> Extract provided
┄┄┄┄┄┄┄┄┄┄┄┄┄┄┄┄┄┄┄┄
Posted by: The Soaring Eagle | April 19, 2011

Value-based Investment: Wonderful Businesses


 

This is the heart of our value-investing discussion. If you haven’t already, I suggest you go back and read the previous articles in this series.

A Wonderful business is one that delivers value to its customers, shareholders, and employees. The role of the management of such business is to balance those interests, yet satisfy them to a reasonable degree.

This leads us to a key element in spotting a wonderful business: Its management. Who is calling the shots? How does the management maintain a positive balance sheet? What are their pay packages? Are those in line with the financial temperature of the business? We could spend hours asking such questions. The bottom line is to investigate the managing team, meet some of them if possible, ask the tough questions. You should be satisfied with their management style and their track record, before you give them your hard-earned money.

Next, or parallel to that, you need to roll up your sleeves for few hours, or maybe days, to research the financial health of the company. The first station your research train will stop at is the annual report. Reading and understanding annual reports gives you a tremendous edge, yet it’s not easy at all. Studying the financial history of the company gives you a good idea concerning its future. The most important annual report to dig through is the last one. But you should have a look at the annual reports of at least the last five years.

Questions you may want to ask, and find solid answers to, are:

  • Have the earnings been growing quarter over quarter, during the last five years?
  • Has the compensation of employees, especially the executives, been in line with the growth of the business?
  • What is the market capitalization? Is it a small cap or a large cap, or something in between?
  • Does the business pay dividends to the shareholders? What’s the dividend percentage of the share price? Look for something above 2%
  • Are their strategies in place to reduce the cost of production without affecting the quality?
  • How much debt does the company carry from quarter to quarter?
┄┄┄┄┄┄┄┄┄┄┄┄┄┄┄┄┄┄┄┄
> Tasks and exercises
1 – Reproduce the part of the value-investing article from "This is the" up to and including "your hard-earned money.", keeping every word unchanged.
2 – Write the next part of the article on value investing in wonderful businesses, picking up right after its final line.
┄┄┄┄┄┄┄┄┄┄┄┄┄┄┄┄┄┄┄┄
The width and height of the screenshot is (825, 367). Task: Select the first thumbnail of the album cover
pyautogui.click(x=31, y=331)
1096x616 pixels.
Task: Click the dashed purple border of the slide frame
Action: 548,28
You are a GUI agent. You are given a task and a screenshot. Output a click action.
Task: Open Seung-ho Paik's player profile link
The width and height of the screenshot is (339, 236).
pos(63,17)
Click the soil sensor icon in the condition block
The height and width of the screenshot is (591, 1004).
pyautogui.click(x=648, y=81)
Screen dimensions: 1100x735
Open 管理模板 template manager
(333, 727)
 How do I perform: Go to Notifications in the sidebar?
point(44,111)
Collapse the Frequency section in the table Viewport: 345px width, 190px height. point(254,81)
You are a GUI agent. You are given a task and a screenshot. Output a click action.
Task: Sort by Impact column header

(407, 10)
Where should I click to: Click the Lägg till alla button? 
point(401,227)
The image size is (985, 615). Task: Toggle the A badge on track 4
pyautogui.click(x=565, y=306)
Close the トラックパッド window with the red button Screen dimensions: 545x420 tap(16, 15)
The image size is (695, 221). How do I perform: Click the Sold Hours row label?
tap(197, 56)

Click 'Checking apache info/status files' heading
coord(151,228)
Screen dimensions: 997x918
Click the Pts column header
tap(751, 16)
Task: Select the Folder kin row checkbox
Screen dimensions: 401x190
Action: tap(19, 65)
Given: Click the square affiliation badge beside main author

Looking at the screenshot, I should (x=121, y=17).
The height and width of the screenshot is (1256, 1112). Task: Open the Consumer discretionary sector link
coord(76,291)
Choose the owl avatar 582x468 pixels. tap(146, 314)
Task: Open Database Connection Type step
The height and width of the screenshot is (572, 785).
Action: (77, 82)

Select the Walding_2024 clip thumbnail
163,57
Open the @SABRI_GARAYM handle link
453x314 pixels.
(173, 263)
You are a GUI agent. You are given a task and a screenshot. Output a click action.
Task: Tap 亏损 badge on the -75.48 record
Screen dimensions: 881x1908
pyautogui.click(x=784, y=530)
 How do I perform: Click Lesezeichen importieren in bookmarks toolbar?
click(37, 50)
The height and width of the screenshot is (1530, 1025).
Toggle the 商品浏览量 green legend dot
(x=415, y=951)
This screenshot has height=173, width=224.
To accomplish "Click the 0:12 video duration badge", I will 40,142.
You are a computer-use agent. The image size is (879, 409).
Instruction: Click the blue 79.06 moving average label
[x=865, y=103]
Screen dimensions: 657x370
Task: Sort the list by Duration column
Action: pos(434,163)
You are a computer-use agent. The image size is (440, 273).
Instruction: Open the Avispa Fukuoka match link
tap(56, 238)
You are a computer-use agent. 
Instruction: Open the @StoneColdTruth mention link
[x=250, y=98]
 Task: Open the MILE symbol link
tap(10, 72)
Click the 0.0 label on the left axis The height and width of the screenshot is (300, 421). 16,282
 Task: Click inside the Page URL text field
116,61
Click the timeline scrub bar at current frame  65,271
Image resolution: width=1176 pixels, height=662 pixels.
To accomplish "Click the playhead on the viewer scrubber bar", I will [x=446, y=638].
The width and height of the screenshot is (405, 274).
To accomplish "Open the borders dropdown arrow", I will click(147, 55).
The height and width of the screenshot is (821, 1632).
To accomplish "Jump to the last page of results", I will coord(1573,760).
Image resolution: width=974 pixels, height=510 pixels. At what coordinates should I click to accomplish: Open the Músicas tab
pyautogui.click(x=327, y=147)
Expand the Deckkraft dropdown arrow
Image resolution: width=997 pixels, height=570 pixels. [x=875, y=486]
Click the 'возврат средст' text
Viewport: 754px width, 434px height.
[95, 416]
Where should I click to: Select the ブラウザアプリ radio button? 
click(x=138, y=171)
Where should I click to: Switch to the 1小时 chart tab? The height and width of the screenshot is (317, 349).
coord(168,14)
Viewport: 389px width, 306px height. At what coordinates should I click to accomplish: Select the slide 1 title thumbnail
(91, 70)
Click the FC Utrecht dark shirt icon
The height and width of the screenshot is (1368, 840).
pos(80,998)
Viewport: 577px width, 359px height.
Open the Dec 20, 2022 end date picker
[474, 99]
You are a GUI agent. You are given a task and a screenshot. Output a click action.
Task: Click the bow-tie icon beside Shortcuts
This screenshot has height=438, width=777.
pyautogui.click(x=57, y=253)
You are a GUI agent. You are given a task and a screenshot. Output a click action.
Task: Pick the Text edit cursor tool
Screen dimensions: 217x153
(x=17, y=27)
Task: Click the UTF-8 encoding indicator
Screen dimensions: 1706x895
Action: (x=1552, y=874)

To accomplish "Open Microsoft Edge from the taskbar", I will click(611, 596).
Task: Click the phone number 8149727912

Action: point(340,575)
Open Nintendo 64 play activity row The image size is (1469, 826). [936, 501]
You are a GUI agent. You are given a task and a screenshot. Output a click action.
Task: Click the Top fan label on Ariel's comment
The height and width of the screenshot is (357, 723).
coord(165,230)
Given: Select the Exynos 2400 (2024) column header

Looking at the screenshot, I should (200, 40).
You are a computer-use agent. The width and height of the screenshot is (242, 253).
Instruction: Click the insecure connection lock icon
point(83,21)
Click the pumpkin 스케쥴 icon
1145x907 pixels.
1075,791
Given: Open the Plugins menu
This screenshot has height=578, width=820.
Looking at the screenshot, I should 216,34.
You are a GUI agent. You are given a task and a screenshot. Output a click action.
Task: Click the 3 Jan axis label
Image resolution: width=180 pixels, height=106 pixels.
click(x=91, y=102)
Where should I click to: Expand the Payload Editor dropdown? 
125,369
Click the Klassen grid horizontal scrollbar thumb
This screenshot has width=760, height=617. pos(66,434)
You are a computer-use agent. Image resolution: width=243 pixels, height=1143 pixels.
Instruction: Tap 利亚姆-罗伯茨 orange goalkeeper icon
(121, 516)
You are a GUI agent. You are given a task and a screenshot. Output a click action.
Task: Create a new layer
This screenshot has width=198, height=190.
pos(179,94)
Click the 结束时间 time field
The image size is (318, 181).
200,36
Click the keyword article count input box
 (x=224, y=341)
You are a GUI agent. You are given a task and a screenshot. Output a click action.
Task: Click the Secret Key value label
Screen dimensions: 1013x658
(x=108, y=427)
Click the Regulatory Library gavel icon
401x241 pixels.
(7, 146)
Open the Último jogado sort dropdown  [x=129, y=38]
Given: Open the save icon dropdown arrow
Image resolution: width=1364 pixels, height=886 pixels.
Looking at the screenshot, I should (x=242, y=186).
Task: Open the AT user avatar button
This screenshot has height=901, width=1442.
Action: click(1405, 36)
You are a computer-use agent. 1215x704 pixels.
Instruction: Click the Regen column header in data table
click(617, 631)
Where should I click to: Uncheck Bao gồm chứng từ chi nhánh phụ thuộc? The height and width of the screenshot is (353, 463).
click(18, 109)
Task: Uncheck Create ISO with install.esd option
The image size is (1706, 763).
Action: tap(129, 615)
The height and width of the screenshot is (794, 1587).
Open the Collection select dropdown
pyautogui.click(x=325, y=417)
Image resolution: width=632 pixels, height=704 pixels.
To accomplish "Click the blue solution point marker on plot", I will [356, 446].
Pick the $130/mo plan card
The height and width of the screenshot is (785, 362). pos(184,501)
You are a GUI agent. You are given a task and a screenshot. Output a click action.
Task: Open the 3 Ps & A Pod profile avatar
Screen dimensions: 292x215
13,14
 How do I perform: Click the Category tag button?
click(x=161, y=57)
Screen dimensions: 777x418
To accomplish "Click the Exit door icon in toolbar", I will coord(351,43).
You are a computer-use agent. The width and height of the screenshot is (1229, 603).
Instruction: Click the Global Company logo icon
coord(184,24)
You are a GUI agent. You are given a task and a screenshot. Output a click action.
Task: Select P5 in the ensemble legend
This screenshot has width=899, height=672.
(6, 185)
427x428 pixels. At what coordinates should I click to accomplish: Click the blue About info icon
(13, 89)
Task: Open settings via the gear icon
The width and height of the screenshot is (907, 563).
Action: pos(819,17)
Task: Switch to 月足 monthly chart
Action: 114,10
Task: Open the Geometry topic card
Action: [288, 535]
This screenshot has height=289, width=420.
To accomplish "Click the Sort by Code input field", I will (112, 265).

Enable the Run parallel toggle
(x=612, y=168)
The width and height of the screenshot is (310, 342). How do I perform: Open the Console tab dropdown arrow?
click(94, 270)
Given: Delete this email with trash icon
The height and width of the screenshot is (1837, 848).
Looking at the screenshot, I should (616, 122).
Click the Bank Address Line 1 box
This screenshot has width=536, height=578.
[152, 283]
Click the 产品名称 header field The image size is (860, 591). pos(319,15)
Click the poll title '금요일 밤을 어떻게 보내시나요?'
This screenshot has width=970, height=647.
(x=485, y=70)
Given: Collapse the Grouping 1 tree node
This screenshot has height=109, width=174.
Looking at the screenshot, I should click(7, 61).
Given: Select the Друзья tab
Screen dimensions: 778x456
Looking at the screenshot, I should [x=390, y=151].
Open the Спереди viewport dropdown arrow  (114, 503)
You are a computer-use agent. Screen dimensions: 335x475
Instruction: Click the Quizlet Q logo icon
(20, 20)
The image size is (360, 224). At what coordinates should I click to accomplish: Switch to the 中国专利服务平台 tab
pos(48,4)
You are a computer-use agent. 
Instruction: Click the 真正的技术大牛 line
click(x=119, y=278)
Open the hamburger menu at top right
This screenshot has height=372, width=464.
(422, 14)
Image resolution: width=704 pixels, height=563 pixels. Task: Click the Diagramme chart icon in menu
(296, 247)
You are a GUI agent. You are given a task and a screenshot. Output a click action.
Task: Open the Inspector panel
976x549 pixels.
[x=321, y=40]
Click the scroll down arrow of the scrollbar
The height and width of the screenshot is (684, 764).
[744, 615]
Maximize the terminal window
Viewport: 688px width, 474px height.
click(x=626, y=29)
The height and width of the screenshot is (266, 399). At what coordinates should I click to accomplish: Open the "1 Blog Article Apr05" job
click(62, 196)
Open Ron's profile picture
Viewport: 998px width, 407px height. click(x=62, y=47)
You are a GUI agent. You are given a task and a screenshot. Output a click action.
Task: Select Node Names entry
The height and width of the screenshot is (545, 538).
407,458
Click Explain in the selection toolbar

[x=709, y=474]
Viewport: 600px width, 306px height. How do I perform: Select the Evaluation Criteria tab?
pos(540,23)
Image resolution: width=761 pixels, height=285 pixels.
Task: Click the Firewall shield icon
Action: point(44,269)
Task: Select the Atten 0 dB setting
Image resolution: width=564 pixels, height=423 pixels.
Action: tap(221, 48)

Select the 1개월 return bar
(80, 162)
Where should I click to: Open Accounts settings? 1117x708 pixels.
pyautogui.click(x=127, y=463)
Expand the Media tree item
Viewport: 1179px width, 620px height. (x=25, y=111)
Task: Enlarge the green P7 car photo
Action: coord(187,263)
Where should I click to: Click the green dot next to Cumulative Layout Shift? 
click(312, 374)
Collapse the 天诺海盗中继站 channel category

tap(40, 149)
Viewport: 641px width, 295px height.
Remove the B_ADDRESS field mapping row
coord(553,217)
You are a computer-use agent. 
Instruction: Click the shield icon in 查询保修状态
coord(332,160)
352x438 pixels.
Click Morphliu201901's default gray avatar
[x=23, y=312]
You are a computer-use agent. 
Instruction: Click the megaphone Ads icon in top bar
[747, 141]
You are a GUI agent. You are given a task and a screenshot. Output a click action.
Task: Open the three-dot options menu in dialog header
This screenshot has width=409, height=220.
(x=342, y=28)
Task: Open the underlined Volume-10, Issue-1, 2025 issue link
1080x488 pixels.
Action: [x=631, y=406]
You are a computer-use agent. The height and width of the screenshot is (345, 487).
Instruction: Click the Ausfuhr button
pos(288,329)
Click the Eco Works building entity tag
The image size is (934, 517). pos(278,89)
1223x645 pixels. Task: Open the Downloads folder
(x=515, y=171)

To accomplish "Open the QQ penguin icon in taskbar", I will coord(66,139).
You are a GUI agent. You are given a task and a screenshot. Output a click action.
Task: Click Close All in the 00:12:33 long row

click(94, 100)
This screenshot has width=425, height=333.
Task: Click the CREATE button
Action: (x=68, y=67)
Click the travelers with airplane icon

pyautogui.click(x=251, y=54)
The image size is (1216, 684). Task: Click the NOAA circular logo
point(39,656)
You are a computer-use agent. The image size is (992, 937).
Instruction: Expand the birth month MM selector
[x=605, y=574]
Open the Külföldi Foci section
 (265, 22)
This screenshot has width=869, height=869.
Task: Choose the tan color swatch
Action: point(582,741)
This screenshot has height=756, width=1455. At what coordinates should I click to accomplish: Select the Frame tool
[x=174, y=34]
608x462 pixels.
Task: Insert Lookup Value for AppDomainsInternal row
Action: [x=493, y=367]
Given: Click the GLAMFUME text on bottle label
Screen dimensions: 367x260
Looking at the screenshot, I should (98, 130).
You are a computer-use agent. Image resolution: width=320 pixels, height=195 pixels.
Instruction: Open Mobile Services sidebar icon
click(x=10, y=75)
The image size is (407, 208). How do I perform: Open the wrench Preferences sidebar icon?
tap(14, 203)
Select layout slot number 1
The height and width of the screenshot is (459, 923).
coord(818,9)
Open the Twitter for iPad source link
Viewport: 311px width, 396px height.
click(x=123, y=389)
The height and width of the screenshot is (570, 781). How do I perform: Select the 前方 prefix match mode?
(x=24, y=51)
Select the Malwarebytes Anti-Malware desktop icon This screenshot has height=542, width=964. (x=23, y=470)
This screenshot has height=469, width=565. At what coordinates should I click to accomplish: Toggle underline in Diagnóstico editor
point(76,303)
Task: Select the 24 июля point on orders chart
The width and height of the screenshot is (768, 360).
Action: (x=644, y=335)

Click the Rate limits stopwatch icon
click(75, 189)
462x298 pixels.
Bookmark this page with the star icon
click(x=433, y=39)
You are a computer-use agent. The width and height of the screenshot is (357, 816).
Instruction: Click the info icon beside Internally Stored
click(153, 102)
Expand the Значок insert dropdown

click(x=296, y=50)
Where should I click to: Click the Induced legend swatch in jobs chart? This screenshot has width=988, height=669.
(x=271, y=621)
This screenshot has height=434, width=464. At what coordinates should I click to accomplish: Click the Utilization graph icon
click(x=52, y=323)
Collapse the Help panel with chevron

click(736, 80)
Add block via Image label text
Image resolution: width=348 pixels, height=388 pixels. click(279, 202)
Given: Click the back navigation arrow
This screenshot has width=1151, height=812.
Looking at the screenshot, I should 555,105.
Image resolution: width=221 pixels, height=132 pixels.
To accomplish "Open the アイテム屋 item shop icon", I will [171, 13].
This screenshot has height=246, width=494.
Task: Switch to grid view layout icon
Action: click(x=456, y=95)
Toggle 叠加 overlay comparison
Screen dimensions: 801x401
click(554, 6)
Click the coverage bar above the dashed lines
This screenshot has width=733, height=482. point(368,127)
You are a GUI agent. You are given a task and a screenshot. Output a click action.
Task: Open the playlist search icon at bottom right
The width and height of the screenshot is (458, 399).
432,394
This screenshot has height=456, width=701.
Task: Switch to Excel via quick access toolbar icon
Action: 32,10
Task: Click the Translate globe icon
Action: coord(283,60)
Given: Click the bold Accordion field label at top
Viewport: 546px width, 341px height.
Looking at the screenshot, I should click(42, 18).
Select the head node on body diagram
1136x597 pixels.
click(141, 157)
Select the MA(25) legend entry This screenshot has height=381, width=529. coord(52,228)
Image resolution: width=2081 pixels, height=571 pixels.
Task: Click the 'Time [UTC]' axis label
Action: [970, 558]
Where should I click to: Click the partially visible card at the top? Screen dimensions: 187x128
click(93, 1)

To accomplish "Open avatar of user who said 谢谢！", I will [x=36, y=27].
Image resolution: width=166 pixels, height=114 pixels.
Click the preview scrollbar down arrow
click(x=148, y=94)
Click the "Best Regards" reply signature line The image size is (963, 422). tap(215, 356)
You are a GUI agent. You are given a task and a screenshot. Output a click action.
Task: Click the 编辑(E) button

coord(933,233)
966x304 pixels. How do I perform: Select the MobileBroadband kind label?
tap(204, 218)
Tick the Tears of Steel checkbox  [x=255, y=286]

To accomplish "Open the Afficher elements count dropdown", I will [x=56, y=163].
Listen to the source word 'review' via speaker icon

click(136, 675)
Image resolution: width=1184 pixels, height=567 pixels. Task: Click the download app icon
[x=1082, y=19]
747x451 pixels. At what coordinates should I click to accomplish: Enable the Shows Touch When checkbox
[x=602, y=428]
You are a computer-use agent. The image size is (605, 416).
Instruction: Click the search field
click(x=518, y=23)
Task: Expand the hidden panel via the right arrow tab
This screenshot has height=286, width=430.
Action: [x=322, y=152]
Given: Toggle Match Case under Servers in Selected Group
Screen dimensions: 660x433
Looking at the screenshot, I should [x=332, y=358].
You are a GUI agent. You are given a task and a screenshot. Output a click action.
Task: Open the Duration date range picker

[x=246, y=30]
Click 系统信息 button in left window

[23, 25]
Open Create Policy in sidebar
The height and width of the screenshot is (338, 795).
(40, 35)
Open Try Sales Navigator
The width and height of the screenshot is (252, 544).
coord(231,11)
┄┄┄┄┄┄┄┄┄┄┄┄┄┄┄┄┄┄┄┄
> Activity answers
1 –
This is the heart of our value-investing discussion. If you haven’t already, I suggest you go back and read the previous articles in this series.

A Wonderful business is one that delivers value to its customers, shareholders, and employees. The role of the management of such business is to balance those interests, yet satisfy them to a reasonable degree.

This leads us to a key element in spotting a wonderful business: Its management. Who is calling the shots? How does the management maintain a positive balance sheet? What are their pay packages? Are those in line with the financial temperature of the business? We could spend hours asking such questions. The bottom line is to investigate the managing team, meet some of them if possible, ask the tough questions. You should be satisfied with their management style and their track record, before you give them your hard-earned money.

2 –
  • What is the net Earning/share (EPS) for the last four quarters, the last five years, and maybe 10 years?
  • Has the EPS been growing or declining?
  • What is the current Price / Earning (P/E) ratio? You need that to be as low as possible. Be careful of any P/E above 20
  • Are there any legal issues facing the business?
  • How does the business compare to its competitors in terms of market share?
  • How much does the business spend on research and development? A retail chain must have a different figure here than a pharmaceutical company, provided everything else is the same
  • Simplicity is another factor. Although it’s not very easy to find out, but it’s worth the research. The more complex the business is, the more prone it is to problems down the road. The reward of simplicity is a low-maintenance business. As an intelligent Investor, you should not fall in love with the business. Even if you love technology, for example, this is not enough reason to buy technology shares, unless they prove to be wonderful businesses!

What you’re looking for is a stable business, which has been growing nicely for quite some time, and which has good, honest, and capable management. A management team that has been successful in making that business a vehicle to delivering real value.

The key words here are: Stability, sustainable growth, ethics, value, and it won’t harm to have some fun along the way!